Oh, and this is a really stupid question, but how did he zoom in the video? I just got an iPhone 4 a couple days ago, and I can only zoom in on pictures. Is there something I'm missing?? :|


----------



## justjump (Jan 18, 2011)

hflmusicislife said:


> It's a bit hard to see due to the quality, but there's just a couple things I think you could change. It looks like your leg is sliding back a couple inches, especially when you come around the turns. Try keeping your leg under your a tad more, so it's right at the girth. You can also see this on the first jump- your leg was a little too far behind you so when you came into two point over the jump your pushed your weight behind you, rather than extending your leg.
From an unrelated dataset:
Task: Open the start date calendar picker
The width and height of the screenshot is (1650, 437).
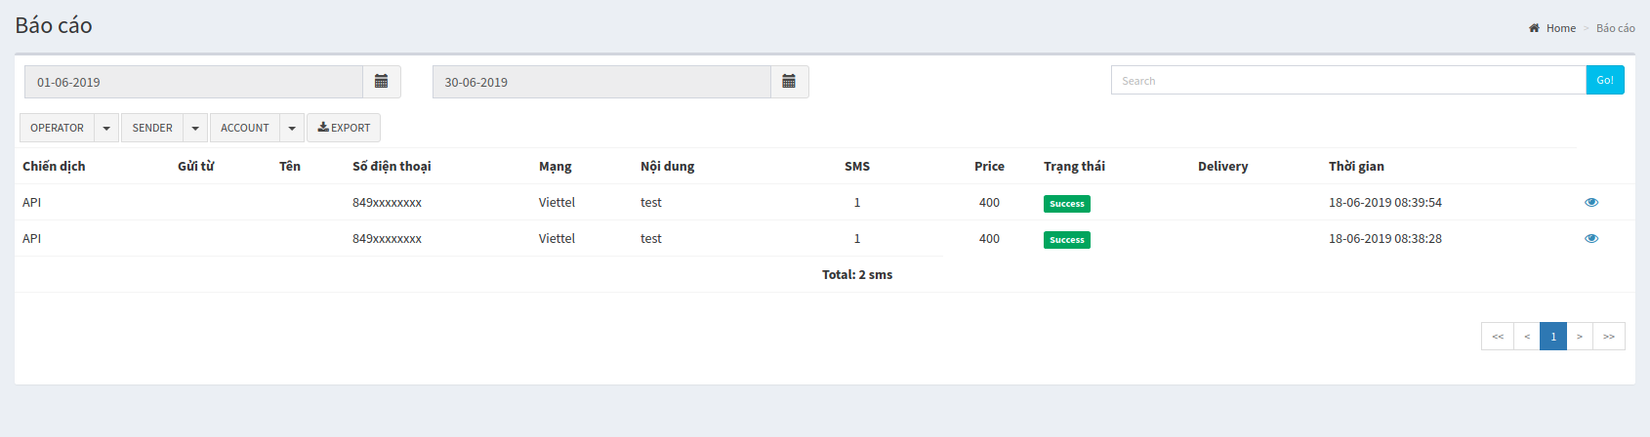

The other thing I saw, was a few of the jumps didn't really look super smooth. Your position looked good, but it almost seems like you came a little to close to the jump. Working on shortening and lengthening your horse's stride should help you be able to get your striding more precise so the jumps flow a little better. Overall, you look like a phenomenal rider with a nice base. Your horse is absolutely beautiful by the way
> 
> Oh, and this is a really stupid question, but how did he zoom in the video? I just got an iPhone 4 a couple days ago, and I can only zoom in on pictures. Is there something I'm missing?? :|


I get a lot of comments about my leg moving in videos, but my leg does not move. My trainer is a complete eq freak and takes off our stirrups if he sees it move over fences or around corners, no joke! I'm going to buy the flip so its more clear Thanks for the nice compliments though!

And i downloaded the free app called video zoom! Works really well, not so sure about the actual quality, but it zooms well!


----------



## GeminiJumper (Jun 12, 2008)

The video is too shaky for me to tell what's going on. Your horse, though, has a ginormous stride and really long legs! Lol


----------



## hflmusicislife (Dec 15, 2010)

Hmm... I might have to download that! Thanks 

And I know what you mean. I have the opposite problem. People always tell me my leg doesn't budge, but I can SEE it moving when I ride! Hahah


----------



## justjump (Jan 18, 2011)

GeminiJumper said:


> The video is too shaky for me to tell what's going on. Your horse, though, has a ginormous stride and really long legs! Lol


Haha hes 17.3! AQHA is supposed to like the longer strided horses


----------



## Yoshi (Feb 6, 2011)

I think that the quality of the film isn't bad at all for an iPhone!!

Your horse is lovely and I bet his canter is really comfortable to sit to!
He obviously knows his job, and I think that you have a good position.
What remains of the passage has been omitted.